Born in an upper-class family, he was the younger son of Yu Keng, a high-ranking Qing official, and Louisa Pierson, a Chinese-American woman of mysterious antecedents. He had three siblings, the elder brother John Yu Shuinling, two younger sisters, Lizzie Yu Der Ling and Nellie Yu Roung Ling.

He was a Roman Catholic baptised at the wish of his mother, and, like his siblings, received Western education in American missionary school. The British diplomat Sir Robert Hart described them as "a noisy family of English-speaking children, were fluent also in Japanese and French".^{:52}

From 1899 to 1902, he served as second secretary in the Qing-dynasty Embassy in France, where his father held a diplomatic post. The Yu siblings led a cosmopolitan life in Paris, they socialised, frequented the theatre and performed at their parents' parties. The weekly magazine Armée et Marine reported that the four children of Minister Yu Keng "superbly performed" an English comedy in three acts at a soirée organised by their father.

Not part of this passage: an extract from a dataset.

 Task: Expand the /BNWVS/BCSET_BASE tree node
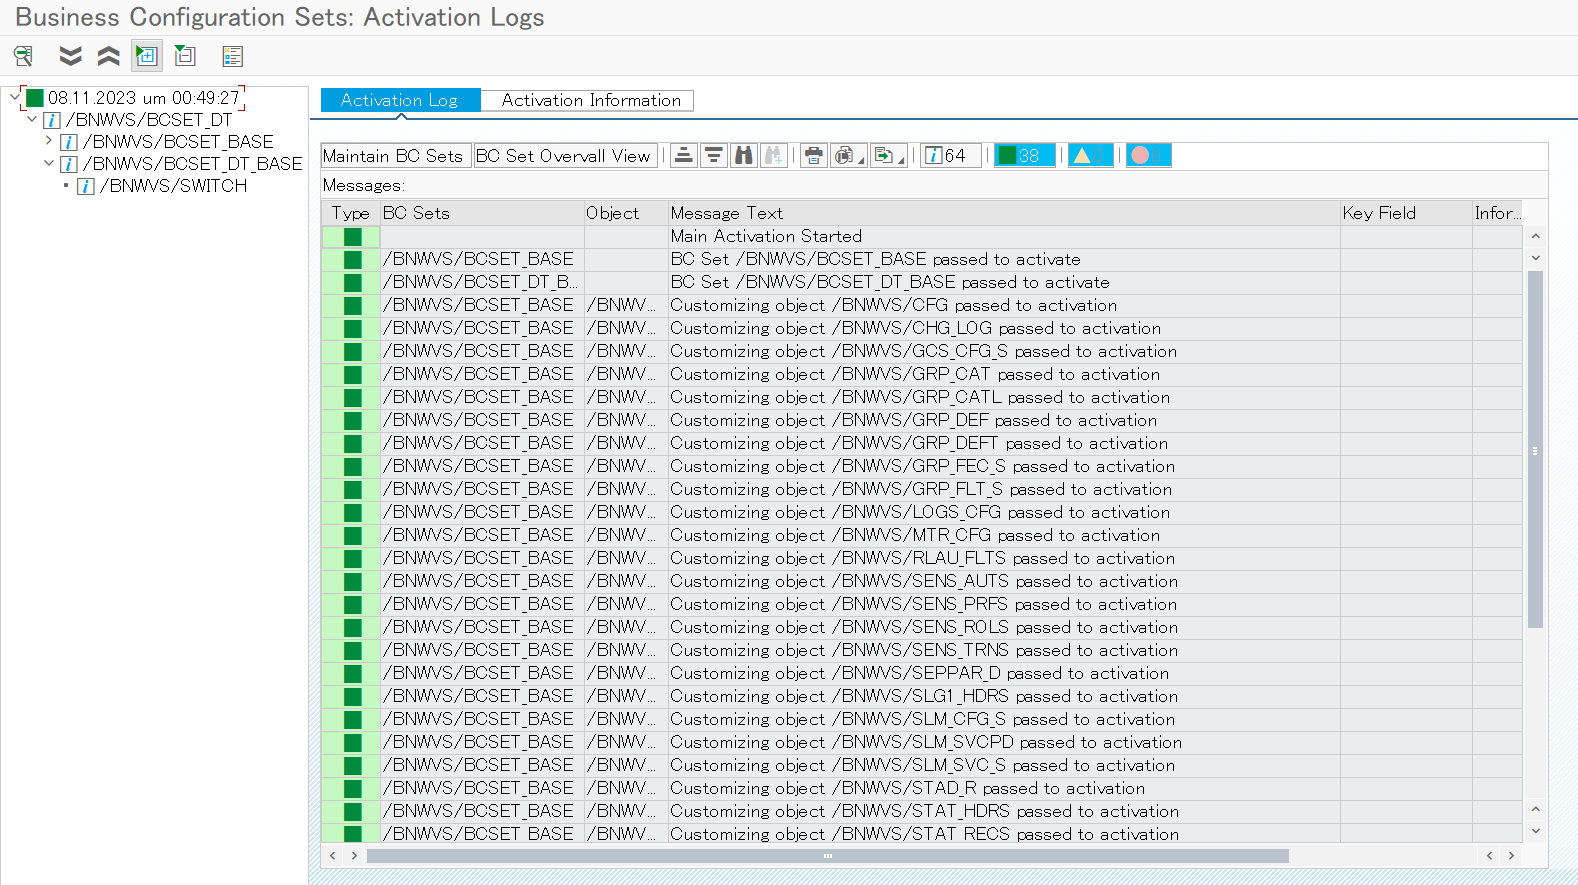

In March 1901, the Yus threw a fancy dress ball at the Chinese Embassy to celebrate Chinese New Year, at which Hsingling was costumed as Napoleon, his siblings Shuinling, Roung Ling and Der Ling, were dressed respectively as Pluto, Prince Charming and a doll in the fairy tale.

He married Geneviève Deneu, a French piano teacher. The wedding took place at the Church of Saint-Philippe-du-Roule on 16 October 1902. Not much is known about his later life.